§ SOURCE:
So far I have managed to read in a folder of excel files:
filenames <- list.files( "file path here", pattern="\\.xls$", full.names=TRUE)
and I have looped through the different files, reading each worksheet of each file
for (i in 1:length(filenames)){
tmp<-loadWorkbook(file.path(filenames[i],sep=""))
lst<- readWorksheet(tmp,
sheet = getSheets(tmp), startRow=5, startCol=1, header=TRUE)}
What I think I want to do is to loop through the files in filenames and then take the worksheets with the same index (eg. the 1st worksheet of the all the files, then the 2nd worksheet of all the files etc.) and save these to a new workbook (the first workbook containing all the 1st worksheets, then a second workbook with all the 2nd worksheets etc.), with a new sheet for each original sheet that was taken from the previous files and then use
for (sheet in newlst){
Count<-t(table(sheet$County))}
and apply my function to the parameter Count.
Does anyone know how I can do this or offer me any guidance at all? Sorry if it is not clear, please ask and I will try to explain further! Thanks :)
If I understand your question correctly, the following should solve your problem:
require(XLConnect)

§ RECORD EXCERPTS:

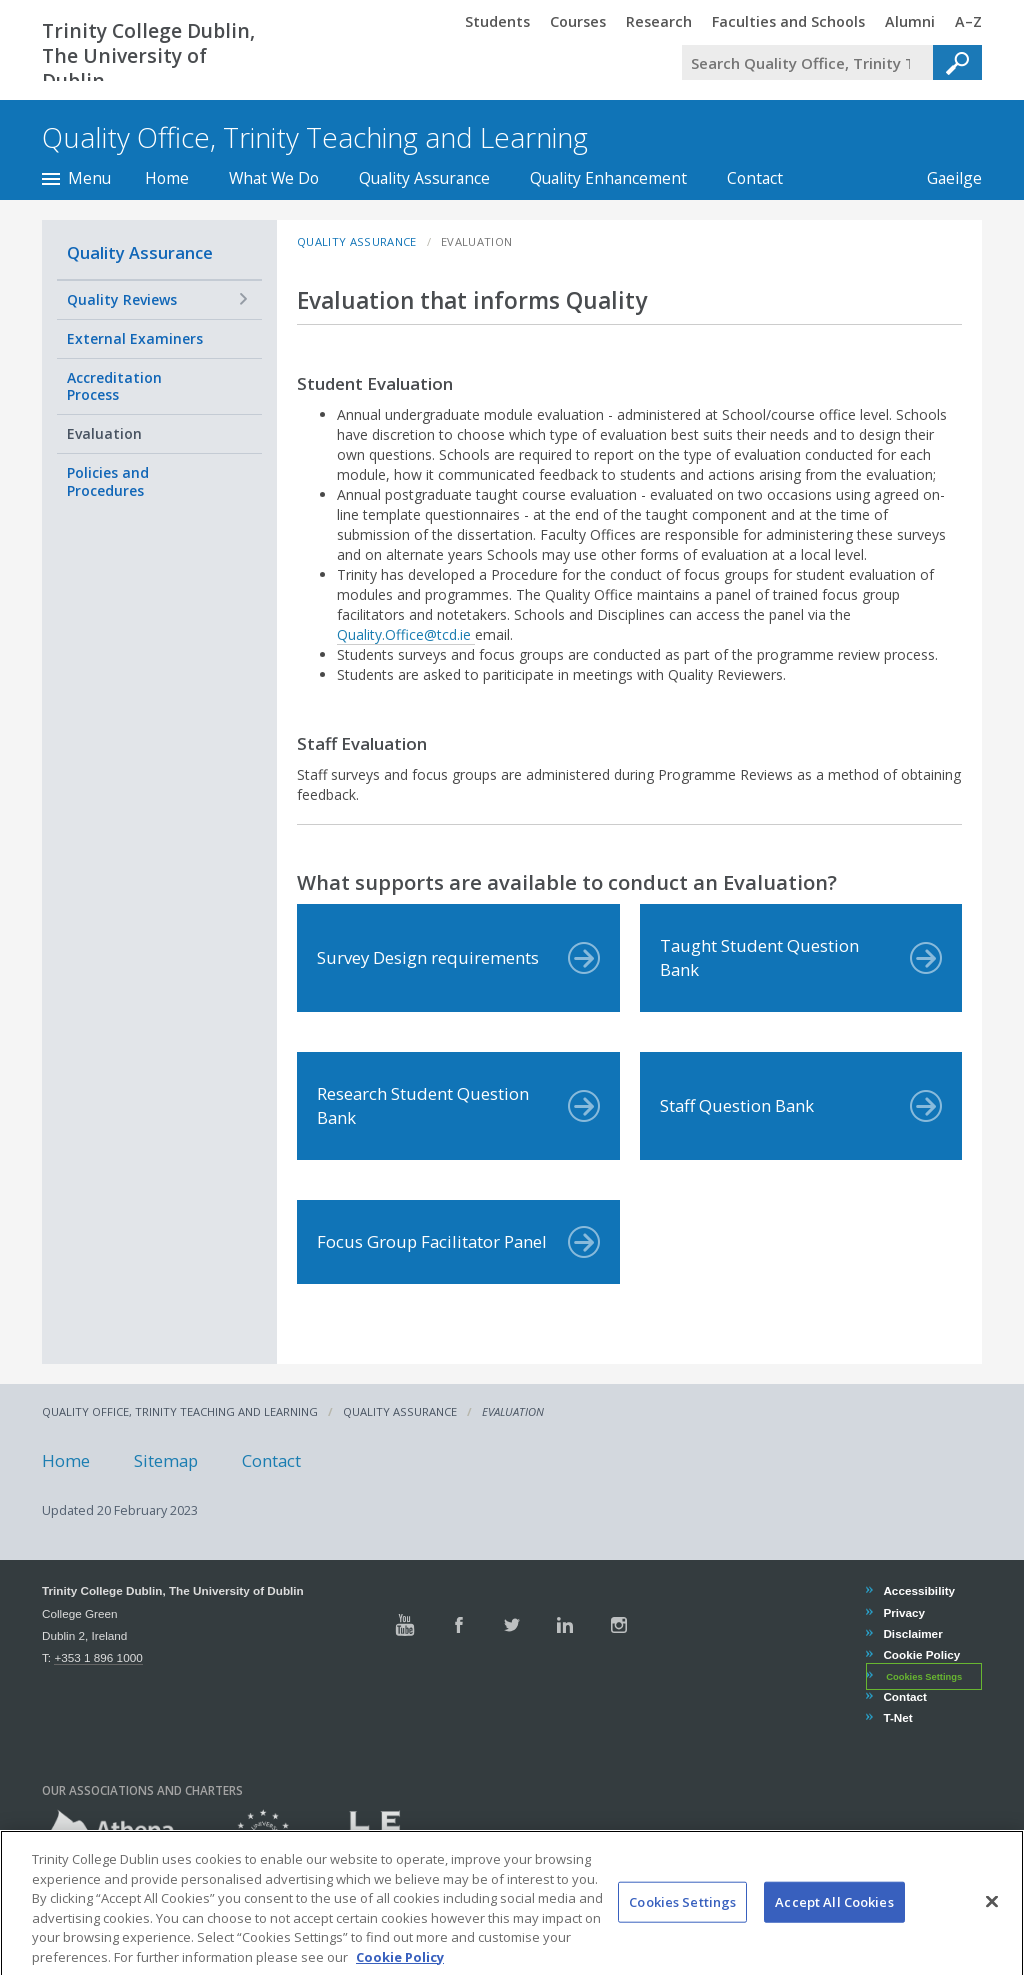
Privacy (903, 1612)
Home (167, 178)
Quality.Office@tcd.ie (406, 634)
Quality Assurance (424, 178)
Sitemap (166, 1459)
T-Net (897, 1717)
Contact (755, 178)
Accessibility (918, 1590)
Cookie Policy (921, 1654)
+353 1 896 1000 (98, 1657)
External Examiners (135, 338)
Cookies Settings (924, 1677)
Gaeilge (944, 178)
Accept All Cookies (834, 1929)
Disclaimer (912, 1633)
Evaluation (104, 433)
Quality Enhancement (608, 178)
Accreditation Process (114, 386)
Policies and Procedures (108, 481)
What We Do (274, 178)
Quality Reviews (122, 299)
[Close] (992, 1928)
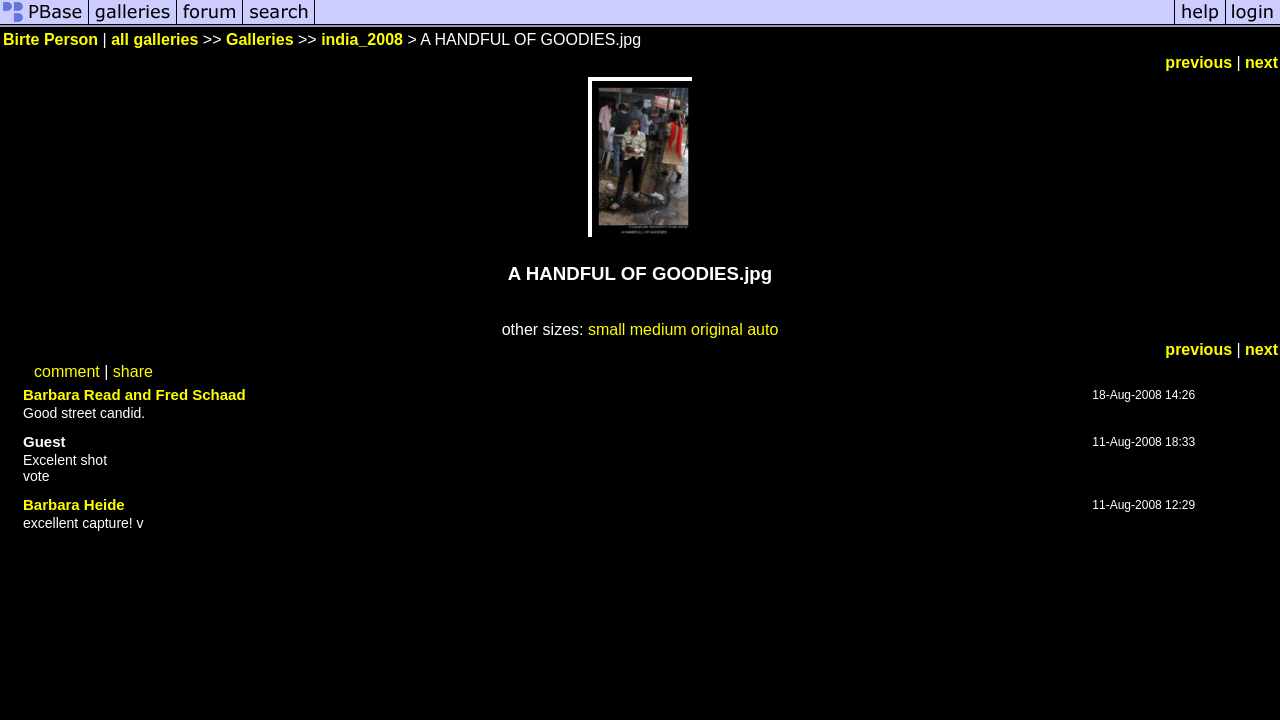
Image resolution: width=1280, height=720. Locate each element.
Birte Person (50, 39)
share (133, 371)
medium (658, 329)
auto (762, 329)
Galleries (260, 39)
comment (67, 371)
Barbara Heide (74, 504)
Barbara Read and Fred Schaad (134, 394)
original (717, 329)
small (606, 329)
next (1261, 62)
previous (1198, 62)
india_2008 (362, 39)
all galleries (154, 39)
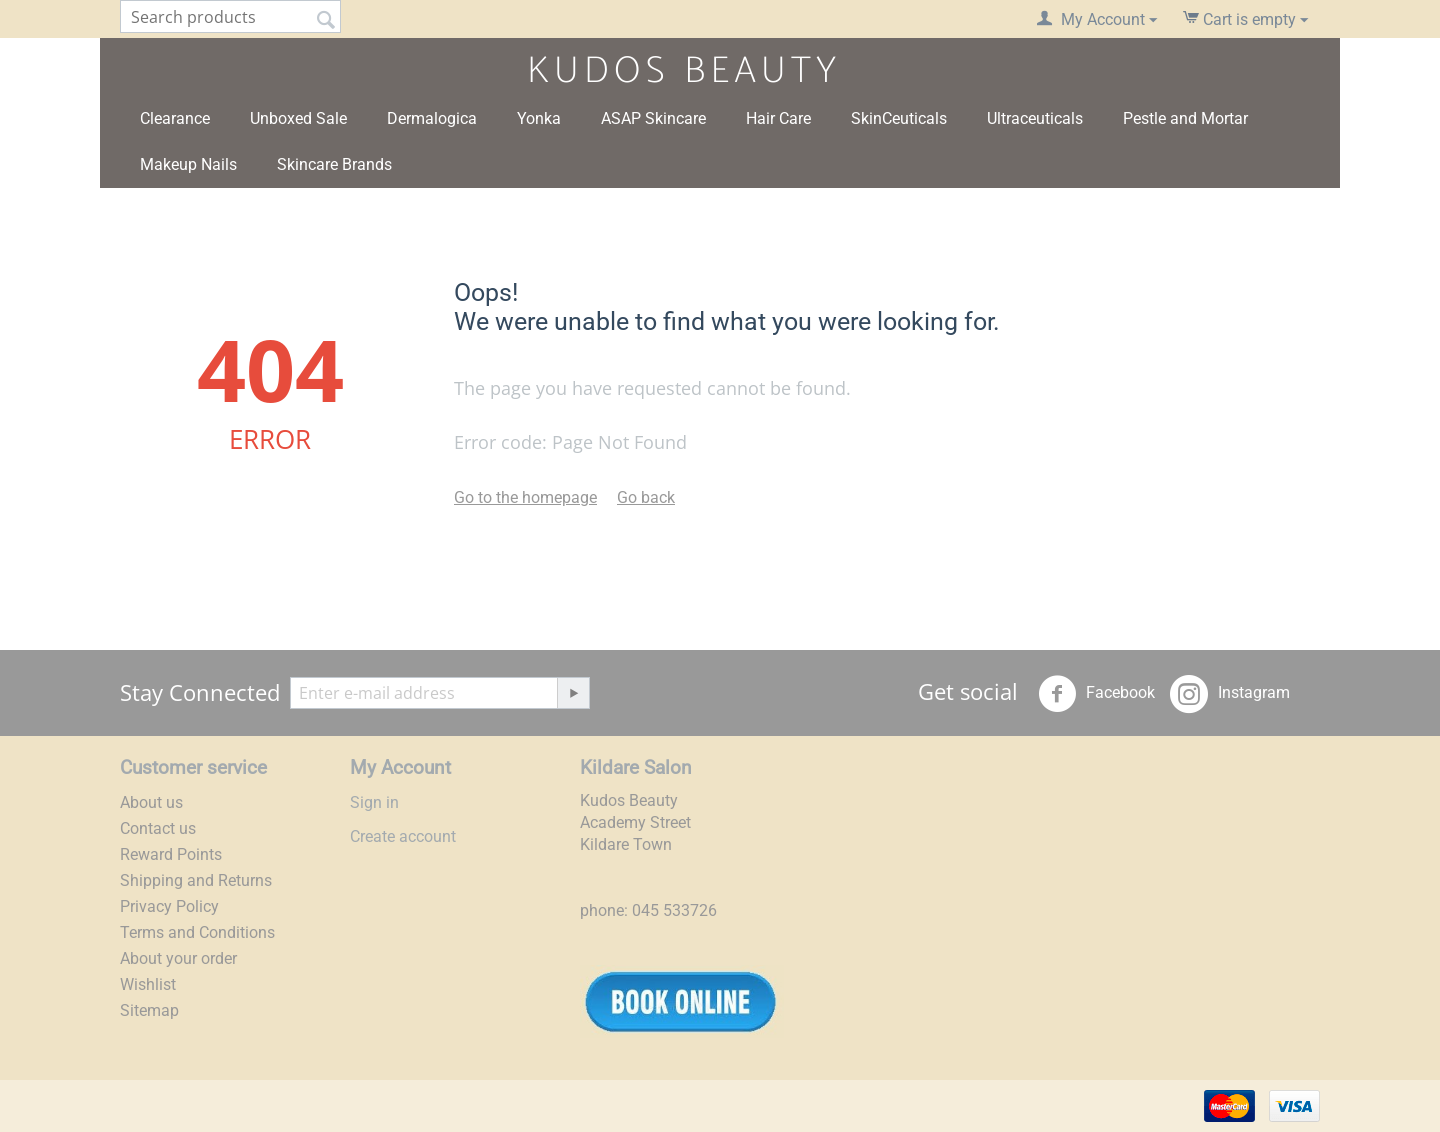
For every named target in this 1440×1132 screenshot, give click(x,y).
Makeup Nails (188, 164)
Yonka (539, 118)
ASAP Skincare (653, 118)
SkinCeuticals (899, 118)
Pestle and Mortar (1185, 118)
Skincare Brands (334, 164)
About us (151, 802)
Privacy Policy (169, 906)
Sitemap (149, 1010)
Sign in (374, 802)
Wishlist (148, 984)
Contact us (158, 828)
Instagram (1230, 694)
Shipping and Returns (196, 880)
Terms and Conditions (197, 932)
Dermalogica (432, 118)
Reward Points (171, 854)
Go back (646, 497)
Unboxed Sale (298, 118)
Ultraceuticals (1035, 118)
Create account (403, 836)
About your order (178, 958)
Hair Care (778, 118)
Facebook (1096, 694)
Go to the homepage (525, 497)
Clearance (175, 118)
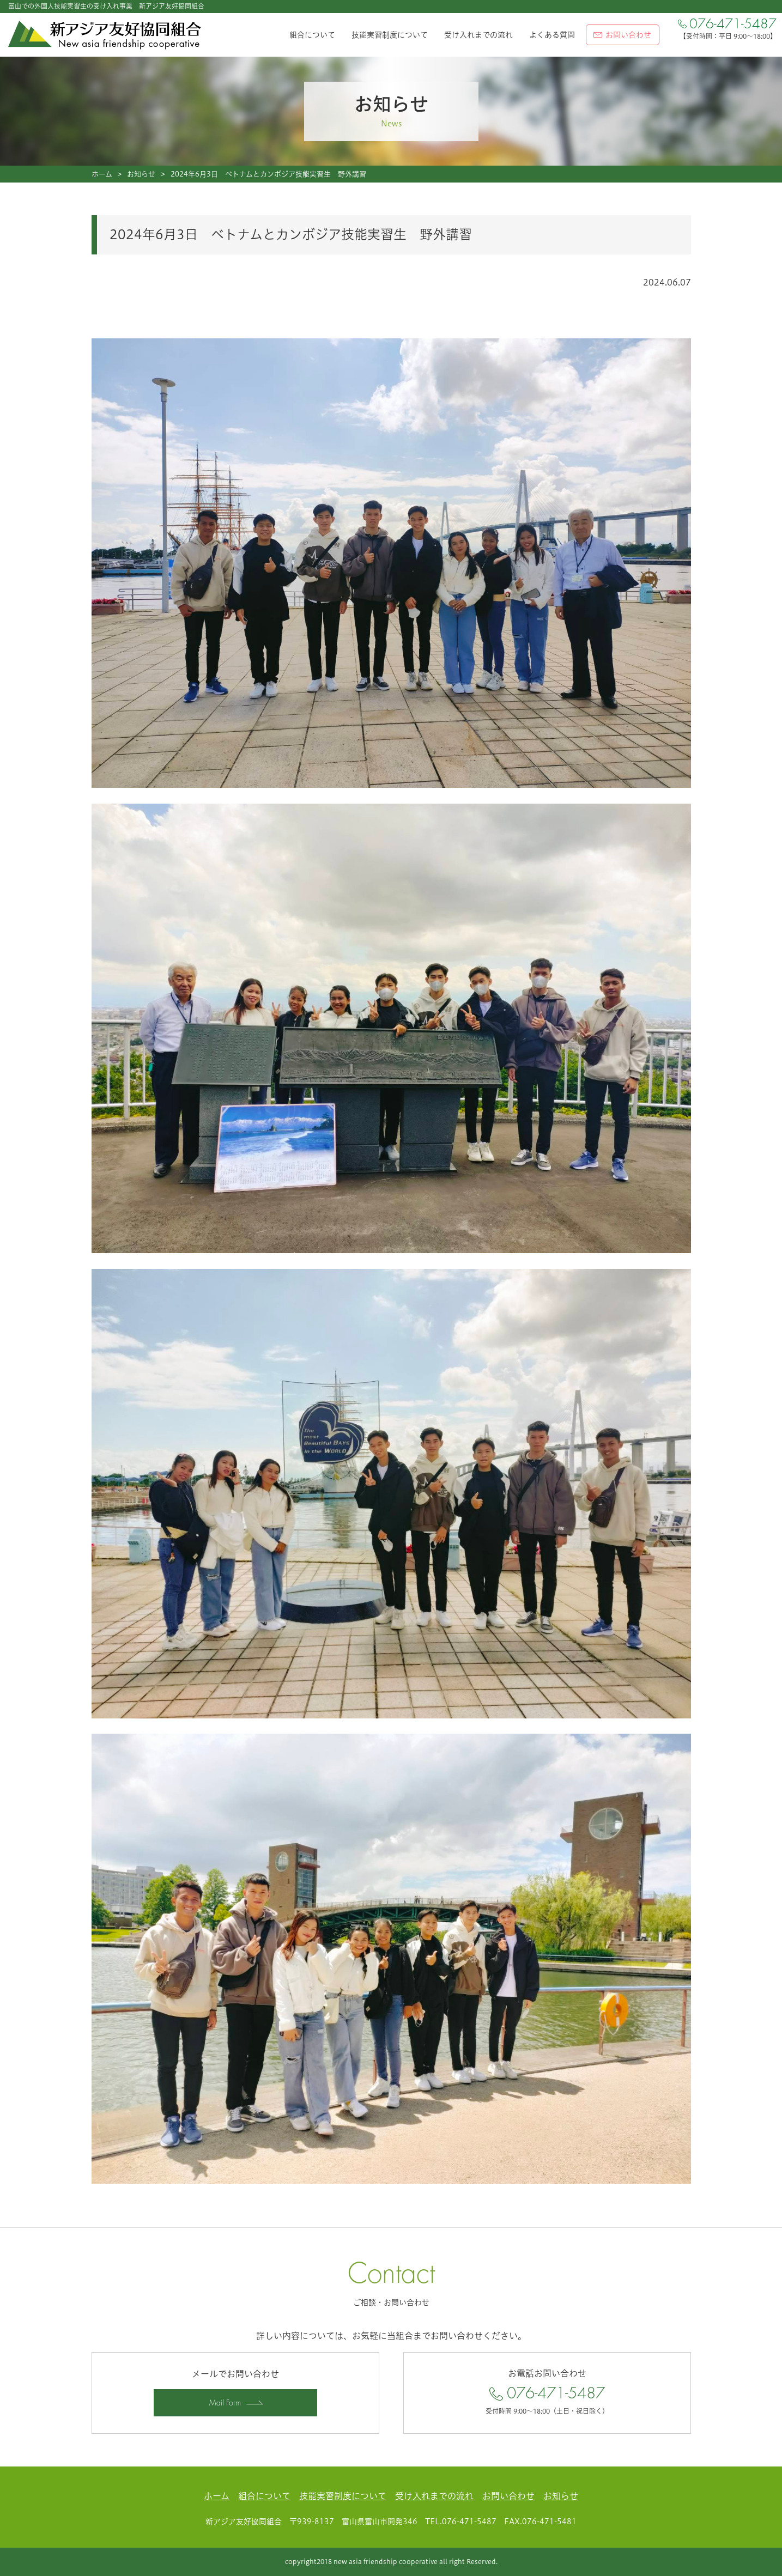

§ PROBLEMS AND TASKS:
1 > In the forum post, which row does the readWorksheet call start reading each worksheet from?
2 > Translate this sentence from the forum post into Spanish: "Does anyone know how I can do this or offer me any guidance at all?"

§ RESPONSES:
1 > Row 5.

2 > ¿Alguien sabe cómo puedo hacer esto o puede darme alguna orientación?